江存度看著鄭重跪于下方的齊銘,他道:“齊侍郎此次賑災有功,想要什么但說無妨。”
之前,江存度就想封賞齊銘,可因前朝彈劾,再加上齊銘想卸下三千佳麗的差事,所以領了一個罰,自請停職回家了。
“臣想請陛下賜三個字。”齊銘說道。
“什么字?”江存度問。
齊銘:“錦繡坊。”
齊銘幫錦繡坊討了一塊御賜牌匾,有了這塊牌匾,日后就算是皇親國戚,估計也不敢在錦繡坊內找事。
拿到御賜牌匾后,齊銘又來拜見了江泠姝。
“在下有一個不情之請。”齊銘想請江泠姝幫忙。
“齊公子無需見外。”江泠姝說道,他們一起南下賑災,彼此早已相熟。
齊銘拿出了御賜牌匾,他道:“還請公主幫忙把這塊牌匾送去錦繡坊。”
看到錦繡坊的牌匾,江泠姝有些詫異。
“公主送去的時候,就不要提我的名字了。”齊銘說著,把手中牌匾遞了出去。
瓊顏的心意,齊銘已經了解,這塊牌匾以公主的名義送出,想來不會讓瓊顏為難。
江泠姝答應了下來,幫忙把牌匾送去了錦繡坊。
瓊顏心思通透,看到牌匾的第一時間便道:“是齊公子所贈嗎?”
江泠姝已經公開身份,表示過支持,所以贈這塊牌匾的應該另有其人,而最可能之人,便是前不久來過錦繡坊的齊銘。

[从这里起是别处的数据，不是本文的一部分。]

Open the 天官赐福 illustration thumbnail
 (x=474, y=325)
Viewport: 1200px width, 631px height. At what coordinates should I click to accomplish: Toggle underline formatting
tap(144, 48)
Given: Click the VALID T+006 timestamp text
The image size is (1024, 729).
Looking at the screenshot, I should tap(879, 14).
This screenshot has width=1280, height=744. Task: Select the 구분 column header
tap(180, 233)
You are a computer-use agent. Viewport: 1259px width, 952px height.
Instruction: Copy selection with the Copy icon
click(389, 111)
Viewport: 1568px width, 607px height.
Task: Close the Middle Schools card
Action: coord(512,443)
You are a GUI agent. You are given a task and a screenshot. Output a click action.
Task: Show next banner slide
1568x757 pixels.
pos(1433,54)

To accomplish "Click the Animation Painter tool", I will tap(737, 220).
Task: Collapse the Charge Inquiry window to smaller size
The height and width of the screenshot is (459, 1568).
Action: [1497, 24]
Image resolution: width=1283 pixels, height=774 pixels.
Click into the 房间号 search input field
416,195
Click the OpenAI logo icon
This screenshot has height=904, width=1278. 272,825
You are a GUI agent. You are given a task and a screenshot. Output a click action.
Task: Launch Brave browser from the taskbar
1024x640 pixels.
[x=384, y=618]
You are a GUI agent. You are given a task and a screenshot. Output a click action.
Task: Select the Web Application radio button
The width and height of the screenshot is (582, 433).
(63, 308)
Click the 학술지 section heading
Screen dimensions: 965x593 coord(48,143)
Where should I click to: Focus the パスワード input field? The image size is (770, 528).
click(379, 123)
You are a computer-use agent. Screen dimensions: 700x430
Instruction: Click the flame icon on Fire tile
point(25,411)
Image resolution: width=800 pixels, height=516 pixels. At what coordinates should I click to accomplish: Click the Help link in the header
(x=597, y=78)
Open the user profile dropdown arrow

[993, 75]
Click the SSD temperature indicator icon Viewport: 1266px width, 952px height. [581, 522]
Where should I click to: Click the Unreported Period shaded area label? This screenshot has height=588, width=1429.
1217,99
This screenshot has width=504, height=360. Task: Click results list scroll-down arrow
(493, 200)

江泠姝沒想到瓊顏一語便道破了真相,她只好如實道:“是齊公子向父皇討的賜字。”
陛下御賜的牌匾總不能再退回去,瓊顏雖無奈,也只能接受這份好意。
自公主、郡主出面表示支持后,錦繡坊又多了一塊御賜牌匾。
一時間錦繡坊在京中名聲大噪,成了許多人關注的焦點,其中不乏一些朝中大臣。
朝臣們關注的重點,自然是陛下的舉動,陛下給一家售賣首飾胭脂的鋪子賜了牌匾,而這家鋪子的掌柜曾經是花魁。
如此行徑,在一些朝臣看來很是不莊重,最起碼不應是一國之君的身份該做的。
梁太傅聽聞這個傳言,第一時間便寫了一封折子。
陛下自登基以來,雖然在早朝之事上有所懶怠,可之后應對賑災之事,以及淮原郡一案爆發后,厲行革新推行土地新政,都展露了勵精圖治的一面。
總的來說,陛下還是有進取之心的,梁太傅對此感到欣慰。
如今唯一讓梁太傅掛心的就是三千佳麗之事,而最近陛下御賜牌匾,又引來了許多非議,梁太傅決定借此機會,好好勸諫一下陛下。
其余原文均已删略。